The use of force, but not deadly force, against a child younger than eighteen
years is justified if the actor is the child’s parent and “when and to the degree the
actor reasonably believes the force is necessary to discipline the child or to safeguard
or promote his welfare.” Id. § 9.61(a).
As-applied constitutional challenge
To preserve error for appellate review, an appellant ordinarily must make a
timely request, objection, or motion to the trial court stating the grounds for the
ruling sought “with sufficient specificity to alert the trial court to the complaint” and
obtain a ruling by the trial court.

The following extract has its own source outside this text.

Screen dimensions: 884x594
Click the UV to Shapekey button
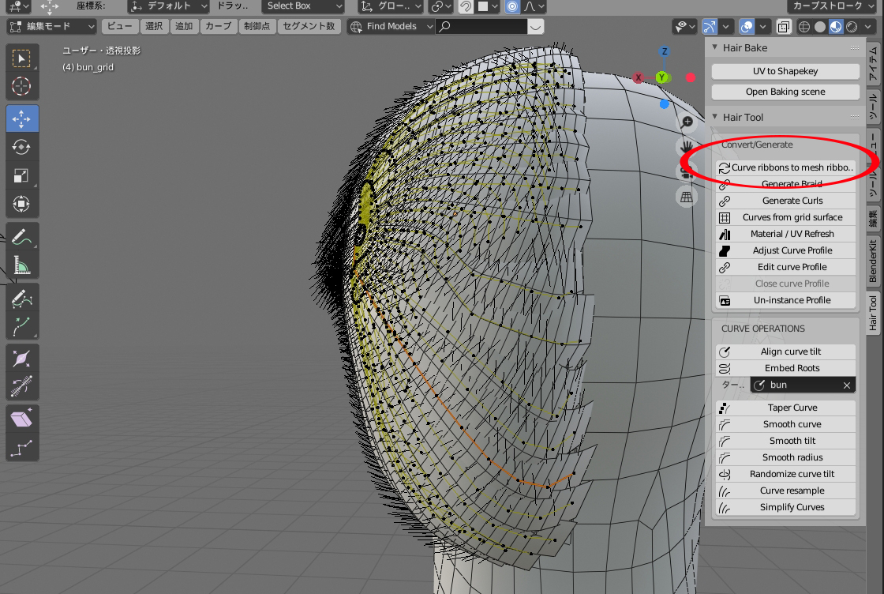(x=785, y=71)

TEX. R. APP. P. 33.1(a); see Flores v. State, 245
S.W.3d 432, 437 n.14 (Tex. Crim. App. 2008) (an appellant “must preserve an ‘as
applied’ constitutional challenge by raising it at trial”). “[A] general or imprecise
objection will not preserve error for appeal unless ‘the legal basis for the objection
–16– is obvious to the court and to opposing counsel.’” Vasquez v. State, 483 S.W.3d 550,
554 (Tex. Crim. App. 2016).
In his first issue, Mr. Barrett contends penal code subsections 20A.02(a)(5)
and 20A.02(a)(6), the predicate offenses for the continuous trafficking charges in
this case, are unconstitutional as applied to him because they violate his federal and
state constitutional rights of due process and due course. Specifically, he asserts the
application of the terms “traffic” and “forced labor and services” are “contrary to the
fundamental rights and duties Appellant has as a parent.”

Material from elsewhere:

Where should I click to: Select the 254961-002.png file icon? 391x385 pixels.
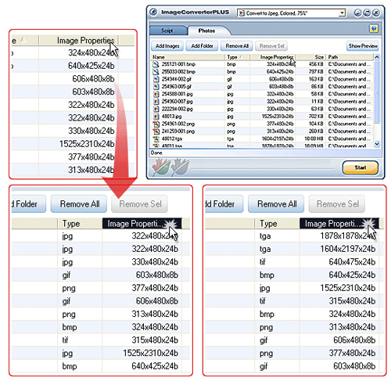point(156,124)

The State contends Mr. Barrett forfeited this argument by failing to raise it in
the trial court. We agree.
Mr. Barrett argues he adequately preserved his as-applied challenge because
he “made his pretrial complaint known to the trial court and continued arguing
throughout the case that the prosecution was not a proper use of the
trafficking/forced labor statute.” The record shows Mr. Barrett’s pretrial motion to
quash the indictment and his first application for writ of habeas corpus asserted that
“being the parent of the alleged victim” is a legal defense and bar to prosecution for
trafficking of persons to engage in forced labor or services, “as parents are in the
unique position of having the legal authority to force their children to work” and
“have the right to all of the earnings or profits from the services of their children.”

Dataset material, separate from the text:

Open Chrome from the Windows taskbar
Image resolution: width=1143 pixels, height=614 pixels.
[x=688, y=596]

The second application for writ of habeas corpus stated “[t]he challenged
grounds relate to defects apparent on the face of the statute upon which the
–17– indictment is based.” During the joint pretrial hearing on that application, defense
counsel stated, “There’s a facial attack and there’s an as-applied attack, and this writ
is a facial attack. An applied attack will come, should the Court not grant this, at the
end of trial once all the facts are in.”
After the State rested, Mr. Barrett moved for a directed verdict based on
insufficient evidence of the offense’s elements. During closing argument, defense
counsel told the jury, “I’m asking you to just follow the law and the constitution and
protect all of our rights; Jeffery’s rights, our rights, the right to parent our children
as we see fit without being prosecuted for an offense that just doesn’t fit.”
“Since [a contention that a statute is unconstitutional as applied] requires a
recourse to evidence, it cannot be properly raised by a pretrial motion to quash the
charging instrument.” State ex rel. Lykos v. Fine, 330 S.W.3d 904, 910 (Tex. Crim.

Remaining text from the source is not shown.